■ EXERCISE BRIEF: Return the entries in their entirety, precisely as given.

*** Block opens ***

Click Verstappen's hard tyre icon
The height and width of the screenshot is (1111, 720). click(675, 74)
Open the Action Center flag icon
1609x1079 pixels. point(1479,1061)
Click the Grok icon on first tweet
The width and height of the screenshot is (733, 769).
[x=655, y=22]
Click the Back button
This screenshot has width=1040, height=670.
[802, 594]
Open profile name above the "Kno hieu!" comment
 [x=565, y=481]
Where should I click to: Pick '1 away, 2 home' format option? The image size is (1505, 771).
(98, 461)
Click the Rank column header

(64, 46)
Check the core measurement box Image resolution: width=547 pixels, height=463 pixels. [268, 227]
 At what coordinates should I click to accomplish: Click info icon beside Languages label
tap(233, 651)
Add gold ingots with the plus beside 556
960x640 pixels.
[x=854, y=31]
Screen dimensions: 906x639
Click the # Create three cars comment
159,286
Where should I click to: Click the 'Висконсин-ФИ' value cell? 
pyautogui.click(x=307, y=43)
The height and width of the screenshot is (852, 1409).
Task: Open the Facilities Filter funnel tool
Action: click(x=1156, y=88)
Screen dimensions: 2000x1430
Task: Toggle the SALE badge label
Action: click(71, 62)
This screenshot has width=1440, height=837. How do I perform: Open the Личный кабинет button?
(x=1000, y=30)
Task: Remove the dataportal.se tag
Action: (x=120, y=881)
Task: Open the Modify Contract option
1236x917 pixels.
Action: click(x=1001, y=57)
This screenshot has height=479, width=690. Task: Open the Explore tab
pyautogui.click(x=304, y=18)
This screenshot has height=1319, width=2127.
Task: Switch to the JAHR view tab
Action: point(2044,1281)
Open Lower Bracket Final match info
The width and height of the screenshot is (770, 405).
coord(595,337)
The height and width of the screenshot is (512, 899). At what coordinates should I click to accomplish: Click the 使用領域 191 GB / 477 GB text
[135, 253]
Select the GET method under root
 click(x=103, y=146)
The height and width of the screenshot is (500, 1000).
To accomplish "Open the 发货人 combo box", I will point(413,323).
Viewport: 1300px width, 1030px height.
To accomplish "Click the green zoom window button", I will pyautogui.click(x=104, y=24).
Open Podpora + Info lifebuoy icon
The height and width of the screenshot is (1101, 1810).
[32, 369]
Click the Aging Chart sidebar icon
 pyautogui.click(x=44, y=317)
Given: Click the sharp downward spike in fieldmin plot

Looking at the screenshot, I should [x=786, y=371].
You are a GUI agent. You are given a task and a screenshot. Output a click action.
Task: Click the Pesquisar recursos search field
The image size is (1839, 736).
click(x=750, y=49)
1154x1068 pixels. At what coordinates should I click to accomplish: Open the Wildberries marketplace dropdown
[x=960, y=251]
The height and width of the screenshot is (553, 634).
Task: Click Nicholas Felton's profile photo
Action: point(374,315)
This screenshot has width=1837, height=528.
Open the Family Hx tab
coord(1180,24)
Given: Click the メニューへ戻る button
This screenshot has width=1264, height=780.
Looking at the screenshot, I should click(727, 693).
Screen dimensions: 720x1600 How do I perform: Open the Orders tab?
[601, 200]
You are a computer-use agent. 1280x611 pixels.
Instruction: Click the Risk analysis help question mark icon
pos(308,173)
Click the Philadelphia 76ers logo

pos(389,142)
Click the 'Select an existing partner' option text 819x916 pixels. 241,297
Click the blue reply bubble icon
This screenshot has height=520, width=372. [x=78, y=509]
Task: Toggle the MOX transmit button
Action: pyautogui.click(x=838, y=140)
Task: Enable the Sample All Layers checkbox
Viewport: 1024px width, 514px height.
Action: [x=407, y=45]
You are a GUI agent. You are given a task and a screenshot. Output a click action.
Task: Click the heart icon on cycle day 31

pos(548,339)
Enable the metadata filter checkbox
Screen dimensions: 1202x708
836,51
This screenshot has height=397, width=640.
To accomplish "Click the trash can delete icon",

*** Block closes ***

■ ANSWER SECTION:
Click Verstappen's hard tyre icon
The height and width of the screenshot is (1111, 720). click(675, 74)
Open the Action Center flag icon
1609x1079 pixels. point(1479,1061)
Click the Grok icon on first tweet
The width and height of the screenshot is (733, 769).
[x=655, y=22]
Click the Back button
This screenshot has width=1040, height=670.
[802, 594]
Open profile name above the "Kno hieu!" comment
 [x=565, y=481]
Where should I click to: Pick '1 away, 2 home' format option? The image size is (1505, 771).
(98, 461)
Click the Rank column header

(64, 46)
Check the core measurement box Image resolution: width=547 pixels, height=463 pixels. [268, 227]
 At what coordinates should I click to accomplish: Click info icon beside Languages label
tap(233, 651)
Add gold ingots with the plus beside 556
960x640 pixels.
[x=854, y=31]
Screen dimensions: 906x639
Click the # Create three cars comment
159,286
Where should I click to: Click the 'Висконсин-ФИ' value cell? 
pyautogui.click(x=307, y=43)
The height and width of the screenshot is (852, 1409).
Task: Open the Facilities Filter funnel tool
Action: click(x=1156, y=88)
Screen dimensions: 2000x1430
Task: Toggle the SALE badge label
Action: click(71, 62)
This screenshot has width=1440, height=837. How do I perform: Open the Личный кабинет button?
(x=1000, y=30)
Task: Remove the dataportal.se tag
Action: (x=120, y=881)
Task: Open the Modify Contract option
1236x917 pixels.
Action: click(x=1001, y=57)
This screenshot has height=479, width=690. Task: Open the Explore tab
pyautogui.click(x=304, y=18)
This screenshot has height=1319, width=2127.
Task: Switch to the JAHR view tab
Action: point(2044,1281)
Open Lower Bracket Final match info
The width and height of the screenshot is (770, 405).
coord(595,337)
The height and width of the screenshot is (512, 899). At what coordinates should I click to accomplish: Click the 使用領域 191 GB / 477 GB text
[135, 253]
Select the GET method under root
 click(x=103, y=146)
The height and width of the screenshot is (500, 1000).
To accomplish "Open the 发货人 combo box", I will point(413,323).
Viewport: 1300px width, 1030px height.
To accomplish "Click the green zoom window button", I will pyautogui.click(x=104, y=24).
Open Podpora + Info lifebuoy icon
The height and width of the screenshot is (1101, 1810).
[32, 369]
Click the Aging Chart sidebar icon
 pyautogui.click(x=44, y=317)
Given: Click the sharp downward spike in fieldmin plot

Looking at the screenshot, I should [x=786, y=371].
You are a GUI agent. You are given a task and a screenshot. Output a click action.
Task: Click the Pesquisar recursos search field
The image size is (1839, 736).
click(x=750, y=49)
1154x1068 pixels. At what coordinates should I click to accomplish: Open the Wildberries marketplace dropdown
[x=960, y=251]
The height and width of the screenshot is (553, 634).
Task: Click Nicholas Felton's profile photo
Action: point(374,315)
This screenshot has width=1837, height=528.
Open the Family Hx tab
coord(1180,24)
Given: Click the メニューへ戻る button
This screenshot has width=1264, height=780.
Looking at the screenshot, I should click(727, 693).
Screen dimensions: 720x1600 How do I perform: Open the Orders tab?
[601, 200]
You are a computer-use agent. 1280x611 pixels.
Instruction: Click the Risk analysis help question mark icon
pos(308,173)
Click the Philadelphia 76ers logo

pos(389,142)
Click the 'Select an existing partner' option text 819x916 pixels. 241,297
Click the blue reply bubble icon
This screenshot has height=520, width=372. [x=78, y=509]
Task: Toggle the MOX transmit button
Action: pyautogui.click(x=838, y=140)
Task: Enable the Sample All Layers checkbox
Viewport: 1024px width, 514px height.
Action: [x=407, y=45]
You are a GUI agent. You are given a task and a screenshot. Output a click action.
Task: Click the heart icon on cycle day 31

pos(548,339)
Enable the metadata filter checkbox
Screen dimensions: 1202x708
836,51
This screenshot has height=397, width=640.
To accomplish "Click the trash can delete icon",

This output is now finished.